Crazy as it sounds, this is a rhetorical question I often hear, and you may have heard it too. Though it doesn’t seem to be asked as a genuine question, more as an attempt to somehow justify the fact we absolutely need GP partners and salaried GPs and, by implication, that we therefore have to tolerate with everything that such practice-based GPs have thrown at them. Someone has to do it.
Another reason I hear this question could be - and I appreciate that this is probably just me being oversensitive - because it’s quite a cheap way to put me down, as if the choice I’ve actively made to work as a locum is somehow selfish (more on selfish later). It’s an attempt to defend the status quo, and to diminish those that don’t.

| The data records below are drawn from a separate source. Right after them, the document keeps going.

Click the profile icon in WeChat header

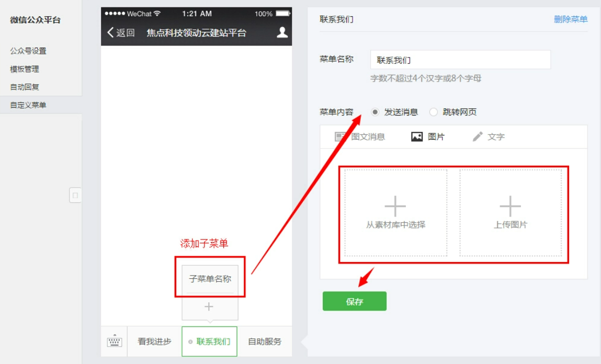click(x=282, y=32)
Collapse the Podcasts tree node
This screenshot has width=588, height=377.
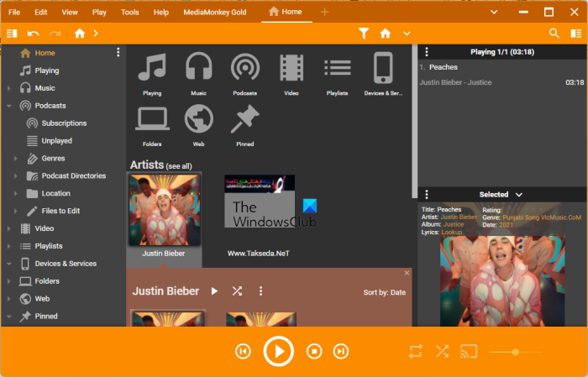point(8,106)
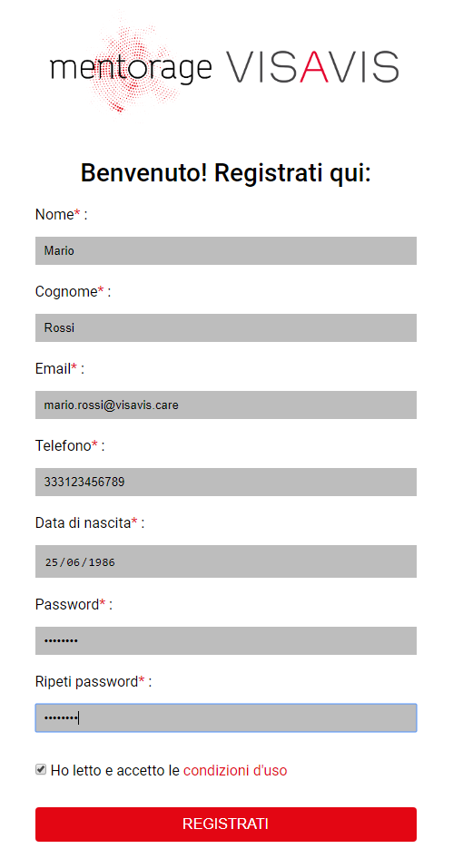Image resolution: width=463 pixels, height=868 pixels.
Task: Click into the first Password field
Action: pyautogui.click(x=226, y=640)
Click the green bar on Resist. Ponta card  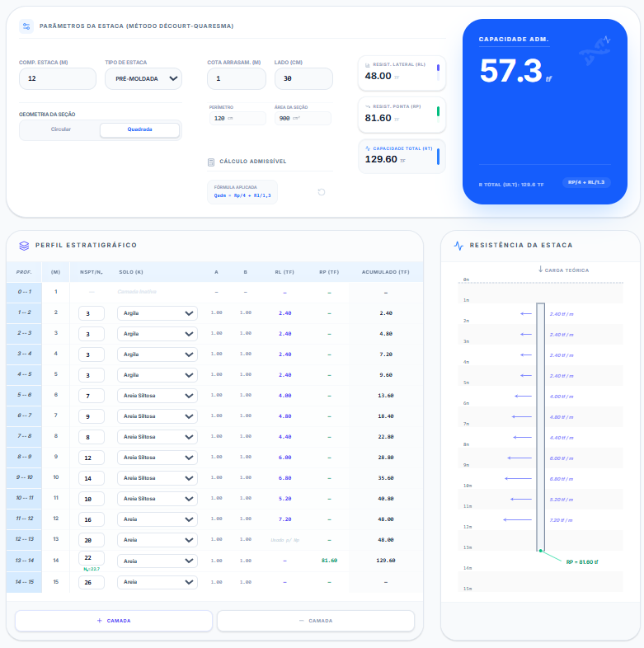coord(438,111)
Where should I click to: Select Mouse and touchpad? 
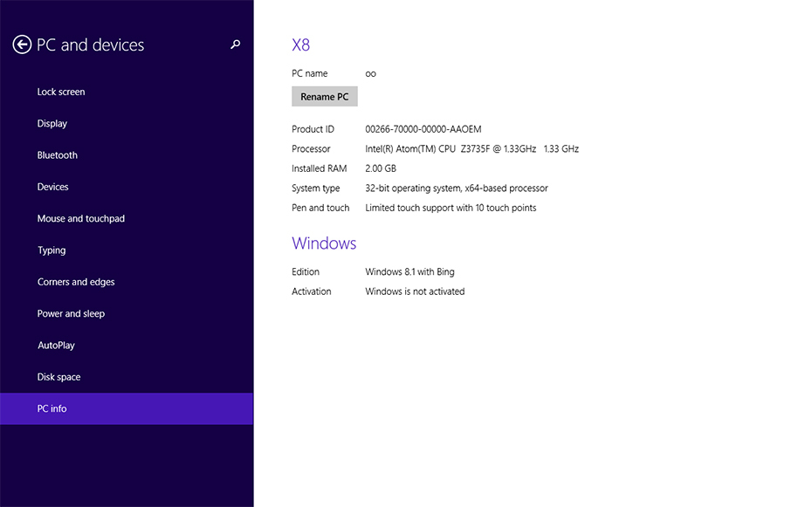pos(81,219)
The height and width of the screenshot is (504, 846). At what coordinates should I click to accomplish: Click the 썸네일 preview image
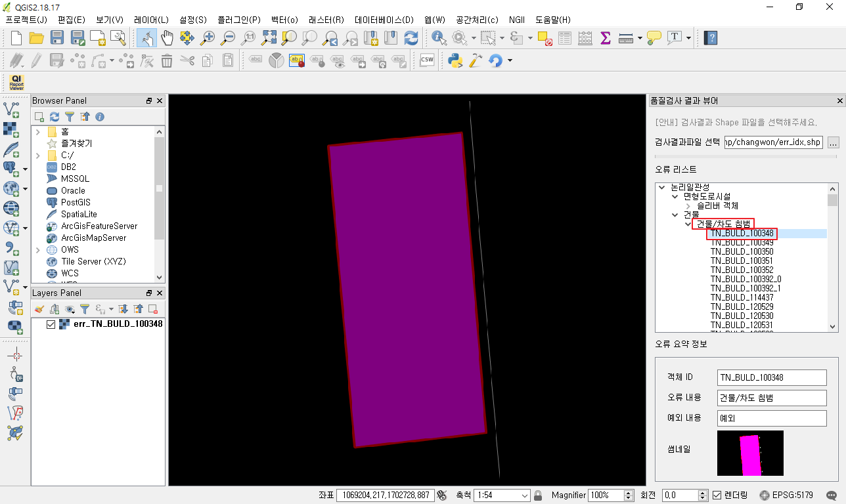750,453
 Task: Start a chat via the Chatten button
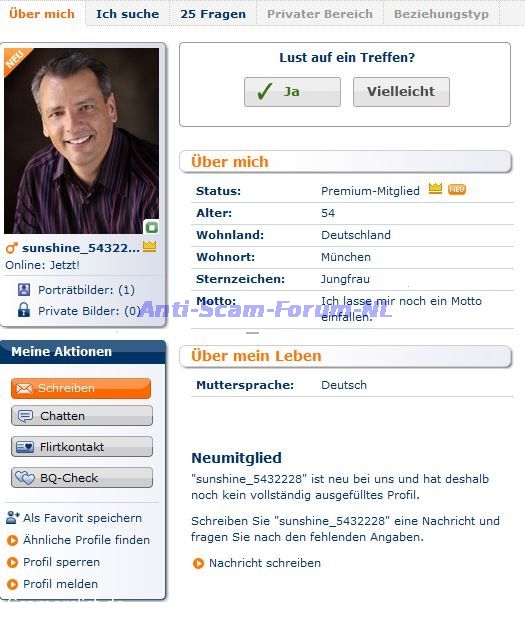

Either way, what this rhetorical question definitely is, is what Daniel Dennett, philosopher and cognitive scientist, would call a ‘deepity’. A deepity is a proposition that seems both important and true, achieving this effect by being ambiguous. On first hearing it, its meaning seems earth-shatteringly true; on another, true but trivial, and finally, manifestly false. Colonel Kurtz’s “Do you know that 'if' is the middle word in life?” being a typical example.
Should you ever be at the receiving end of this deepity (and if you’re a locum, you already are) here’s a sure-fire way to respond. Simply ask what if all doctors were GPs (so no consultants)?. Or, what if all A-level students only wanted to study medicine (so no nurses, or farmers). What if we all shopped at Waitrose? Or if we all went to Cornwall on holiday? What if no GPs were locums (Isn't that an equally daft and awful thought?)?
The big surprise to no-one here is that we are all different, and making a career choice that you enjoy, that keeps you sane at the same time as doing a fantastic service to struggling practices is absolutely the right thing that you must continue, and don’t let anyone make you feel bad about doing so. Diversity is what makes general practice go round (did your deepity alarm just go off?!).
On that subject of diversity though is that other deepity: because you don’t offer continuity, you’re not really doing a proper job. On continuity, NASGP has made itself very clear.
Sadly, speculation surrounding the sudden mass conversion of all GPs to working freelance and the romance around continuity of relationship are diverting us from the real issue - GP locums are a significant, valuable and flexible part of the GP workforce.
So what one single thing would actually make a real, tangible difference to the quality and performance of the 17,000 GP locums performing 65 million NHS consultations every year? What is that one single constant frustration as a locum GP, often working in 30 different practices each year?
By the time we qualify as GPs, we have some 20,000 ‘bits’ of clinical information stored in our brains at any one time that we can retrieve 24/7 to make a clinical diagnosis within seconds. But how we then manage that patient is entirely dependent on several hundred bits of non-clinical information that is different for each practice we work in.
For the last two years, the NASGP has been very busy developing a significantly updated version of its standardised practice induction pack. Launching later this August, practices will be able to create a centralised updatable directory of services that, even if only partially completed through crowdsourcing amongst regular practice staff, can be easily shared amongst all clinicians working in that practice. Rather than an unfamiliar GP’s consultations being fraught by complications relating to lack of local knowledge, instead we will soon have the correct information at our fingertips, no longer having to break off to attempt to extract this from a bewildered receptionist.